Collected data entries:
****************
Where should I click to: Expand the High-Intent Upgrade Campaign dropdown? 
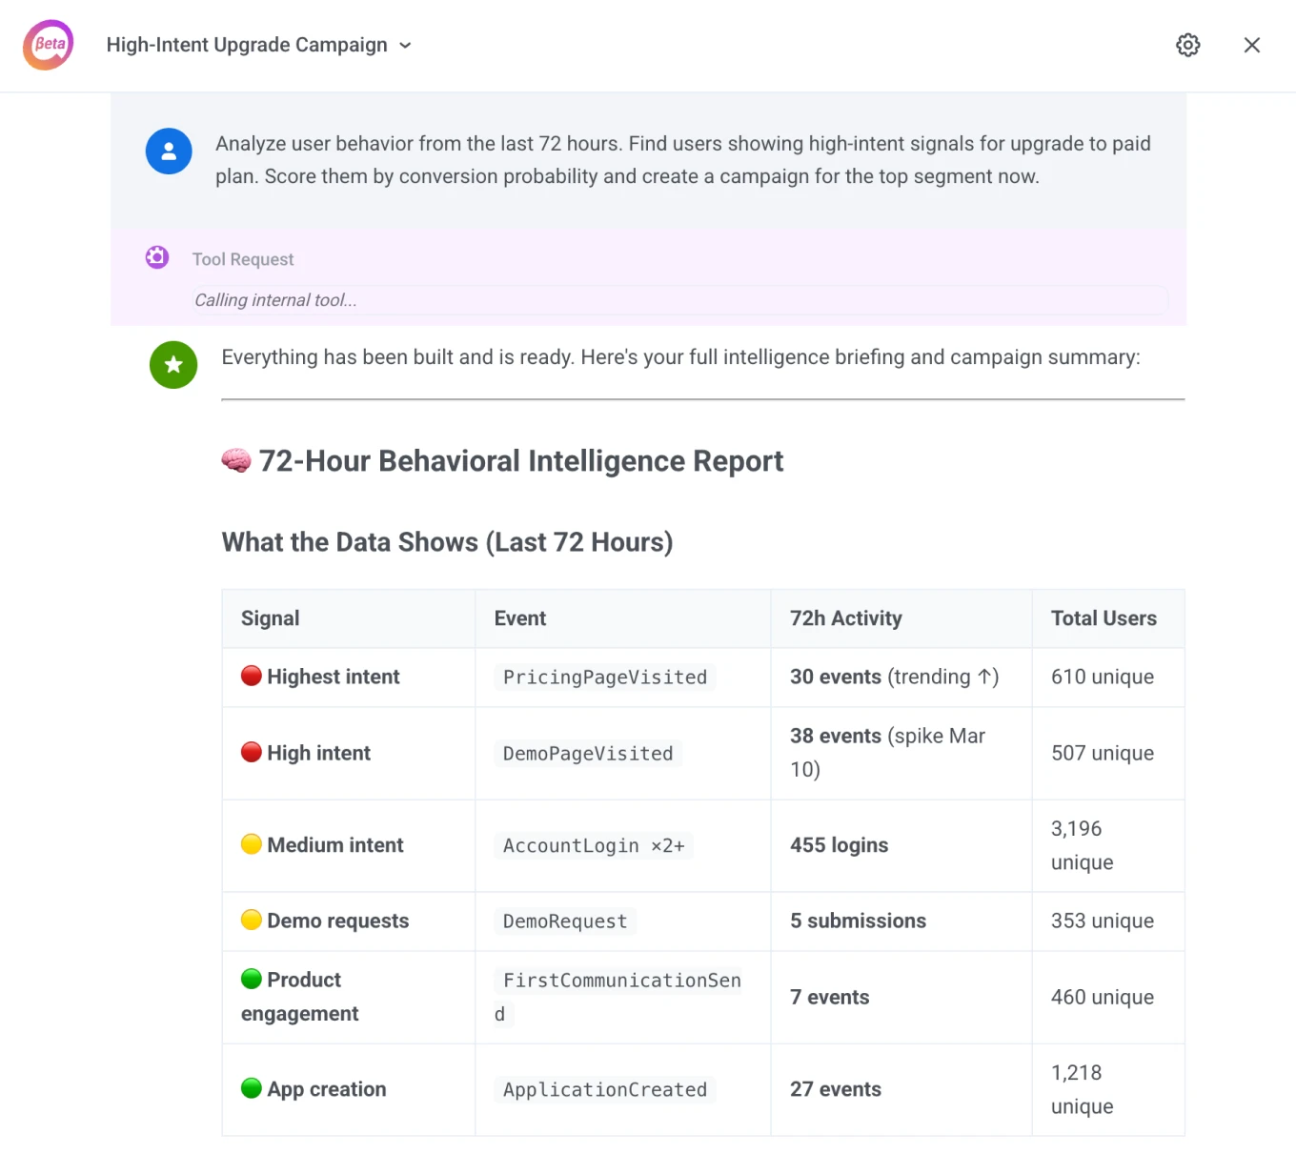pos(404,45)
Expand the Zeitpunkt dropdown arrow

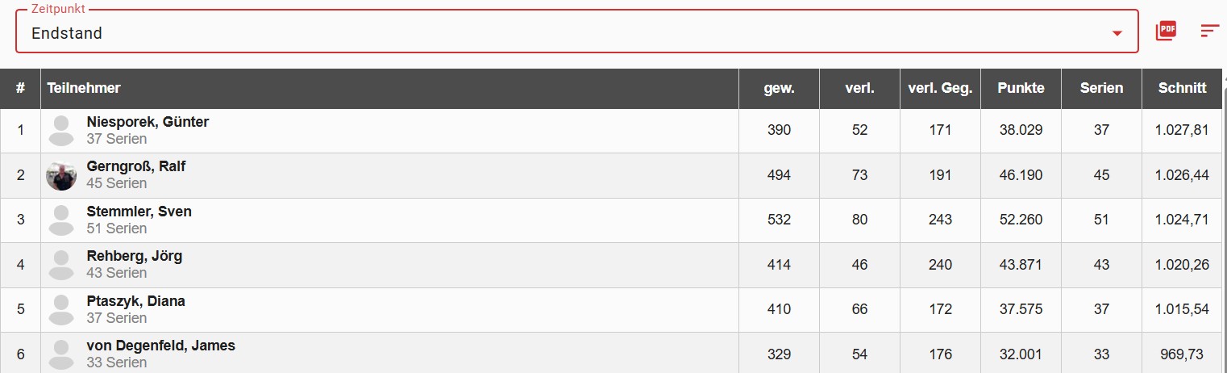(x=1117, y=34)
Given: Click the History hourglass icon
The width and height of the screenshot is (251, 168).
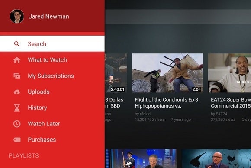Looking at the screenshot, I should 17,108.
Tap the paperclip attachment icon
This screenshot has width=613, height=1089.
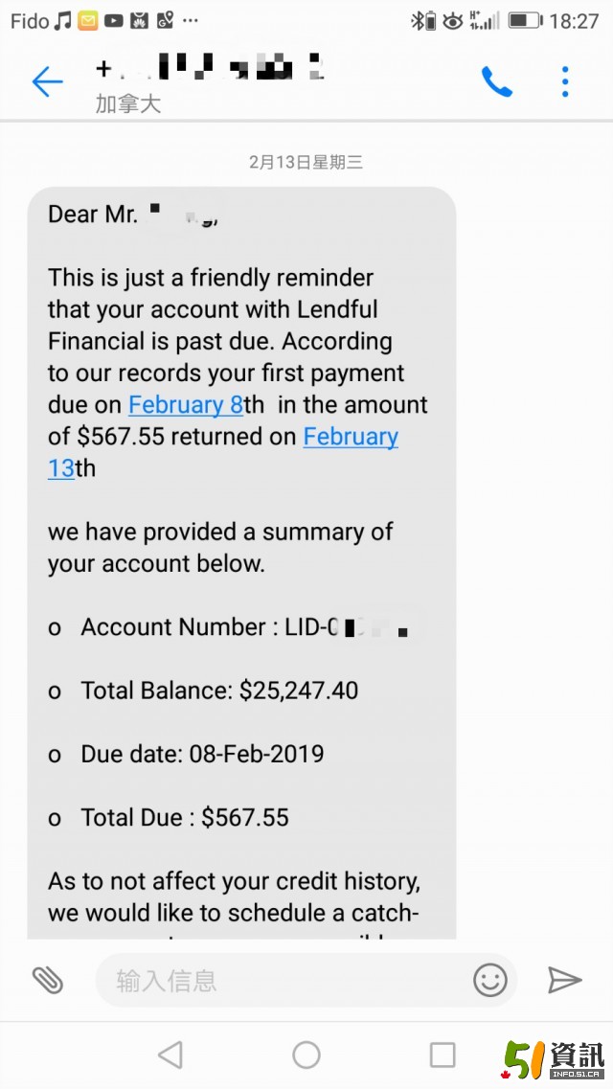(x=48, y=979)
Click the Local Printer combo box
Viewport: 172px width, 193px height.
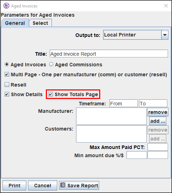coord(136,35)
****************
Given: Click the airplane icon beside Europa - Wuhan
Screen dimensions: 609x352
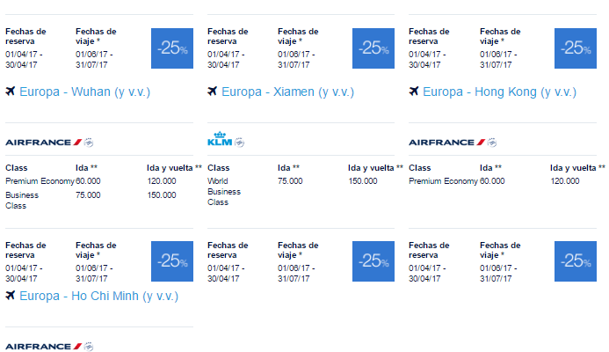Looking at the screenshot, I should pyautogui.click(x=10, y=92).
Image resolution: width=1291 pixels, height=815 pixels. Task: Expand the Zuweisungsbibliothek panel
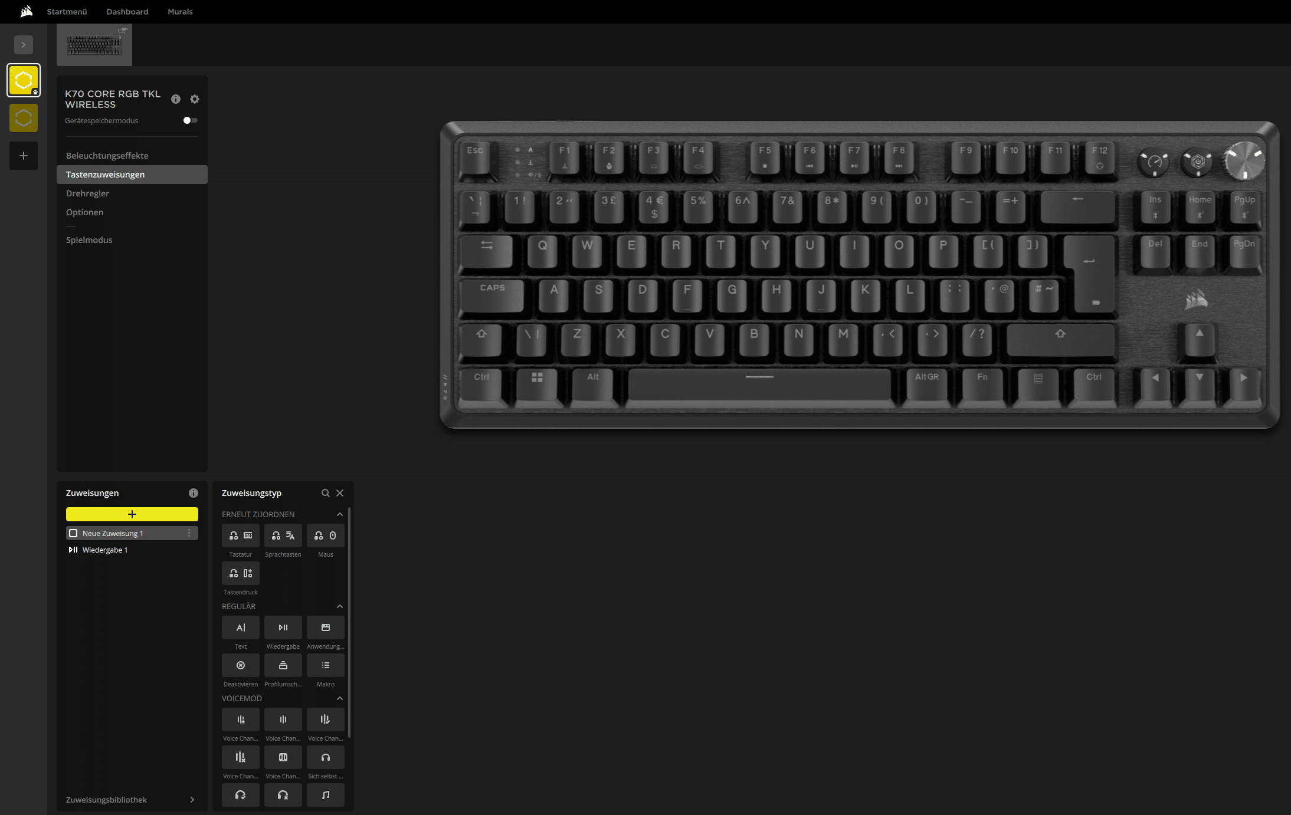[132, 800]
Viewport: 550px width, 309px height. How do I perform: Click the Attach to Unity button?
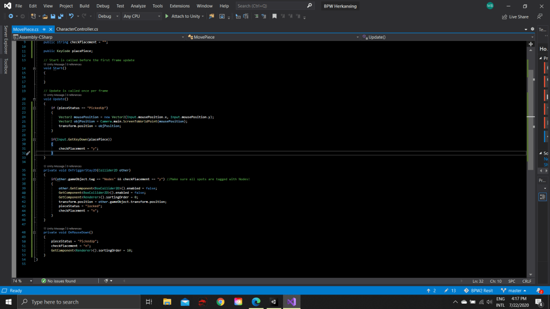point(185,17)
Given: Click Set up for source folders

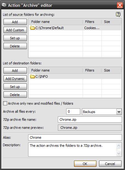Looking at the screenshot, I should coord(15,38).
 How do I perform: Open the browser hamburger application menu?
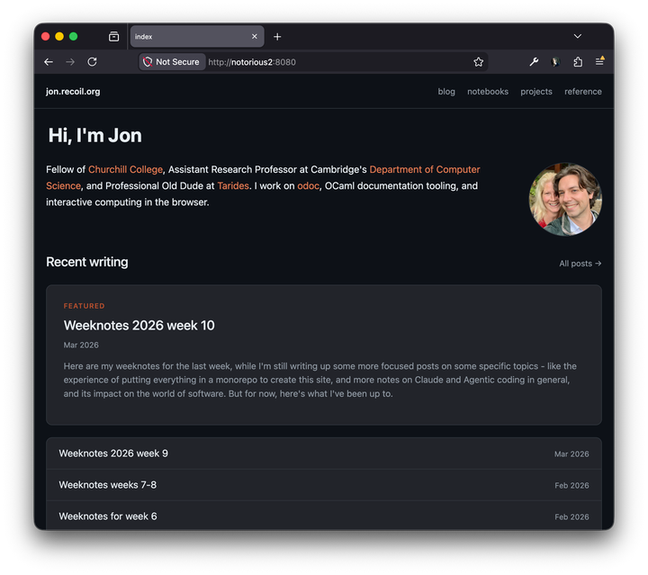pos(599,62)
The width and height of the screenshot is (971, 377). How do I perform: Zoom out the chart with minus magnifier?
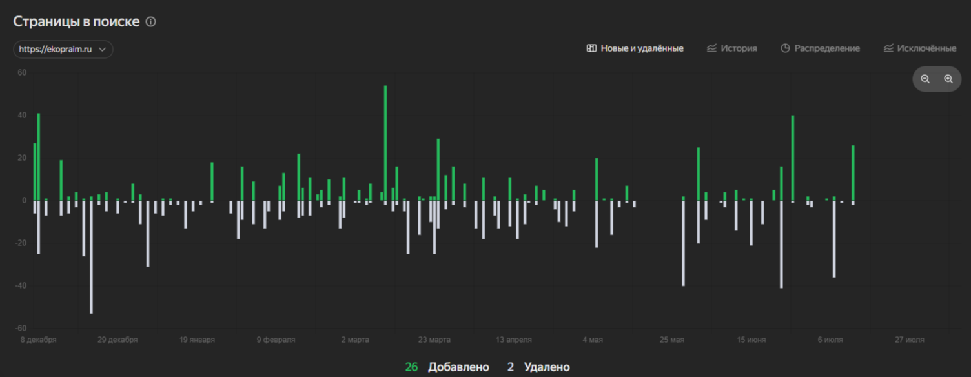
****************
What to produce:
Every line from the data above that contains "icon" must appear in the answer.

Answer box:
Given: Click the History hourglass icon
Tap the paperclip attachment icon
Given: Click the airplane icon beside Europa - Wuhan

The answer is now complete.